Fluids

Fluids

How to model convective heat transfer on a two-sided wall

    • dodonn4
      Subscriber

      Hi everyone.

      I am working on a simulation which involves a cold volume of liquid in a plastic container being placed in an ambient air environment, and the goal is to determine when the center of the liquid heats up to a certain degree. The plastic container is very thin, and I modeled it as a shell and applied shell conduction to it. Otherwise, the only method of heat transfer is by natural convection.

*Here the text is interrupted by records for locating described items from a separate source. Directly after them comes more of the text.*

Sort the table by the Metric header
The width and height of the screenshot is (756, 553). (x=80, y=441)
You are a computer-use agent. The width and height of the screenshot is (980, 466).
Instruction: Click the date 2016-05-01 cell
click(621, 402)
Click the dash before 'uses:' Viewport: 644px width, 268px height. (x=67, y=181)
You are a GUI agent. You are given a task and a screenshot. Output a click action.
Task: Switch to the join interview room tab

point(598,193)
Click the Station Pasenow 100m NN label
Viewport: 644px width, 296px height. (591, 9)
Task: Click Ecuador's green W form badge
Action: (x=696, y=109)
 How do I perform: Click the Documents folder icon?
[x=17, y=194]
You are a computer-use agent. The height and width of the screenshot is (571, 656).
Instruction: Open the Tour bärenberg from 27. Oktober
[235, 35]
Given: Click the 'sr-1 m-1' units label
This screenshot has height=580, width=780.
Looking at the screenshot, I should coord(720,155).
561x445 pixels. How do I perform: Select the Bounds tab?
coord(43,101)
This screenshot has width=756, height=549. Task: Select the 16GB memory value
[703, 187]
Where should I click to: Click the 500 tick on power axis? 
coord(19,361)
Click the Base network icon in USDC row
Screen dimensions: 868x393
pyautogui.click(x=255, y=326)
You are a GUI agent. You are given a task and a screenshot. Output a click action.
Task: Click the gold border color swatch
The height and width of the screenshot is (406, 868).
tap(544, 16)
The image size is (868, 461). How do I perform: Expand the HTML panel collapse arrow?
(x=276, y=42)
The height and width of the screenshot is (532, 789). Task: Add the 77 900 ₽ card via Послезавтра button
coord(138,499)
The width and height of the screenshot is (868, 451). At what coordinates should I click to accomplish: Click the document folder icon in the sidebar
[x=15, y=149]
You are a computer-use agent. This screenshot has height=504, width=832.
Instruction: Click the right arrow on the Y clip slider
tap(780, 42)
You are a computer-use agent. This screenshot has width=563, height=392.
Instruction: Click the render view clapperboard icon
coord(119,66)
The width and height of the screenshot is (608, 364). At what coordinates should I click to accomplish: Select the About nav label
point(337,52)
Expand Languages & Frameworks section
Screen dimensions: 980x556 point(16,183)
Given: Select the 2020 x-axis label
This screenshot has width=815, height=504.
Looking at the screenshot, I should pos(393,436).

      My set-up involves a larger enclosure around the bag of liquid, which represents the ambient air. The volume of liquid is completely enclosed by the plastic container, which is an elliptical cylinder.

      I am having trouble figuring out how to properly apply convection to the volume of liquid. I have tried applying a convection boundary condition to the outer walls of the ambient environment, but the results remain the same no matter what I set the heat transfer coefficient as (I tried anywhere from 0.5 to 500 w/m^2 K). Since the plastic container is a two-sided wall I cannot apply a convective boundary condition to it, so I have it set as a coupled wall.

      Another method I tried was by applying a temperature boundary condition to the walls of the ambient air enclosure, then using the "Patch" feature (in the initialization step) to set the enclosure at a constant temperature. In the material properties for the liquid that is inside the plastic container, I set the density as "boussinesq" since the overall temperature change I am dealing with is small (ambient environment is 23C, volume of liquid starts at 5C). I am unsure if this method actually simulates convection or not. Or, is there a better way to go about doing this?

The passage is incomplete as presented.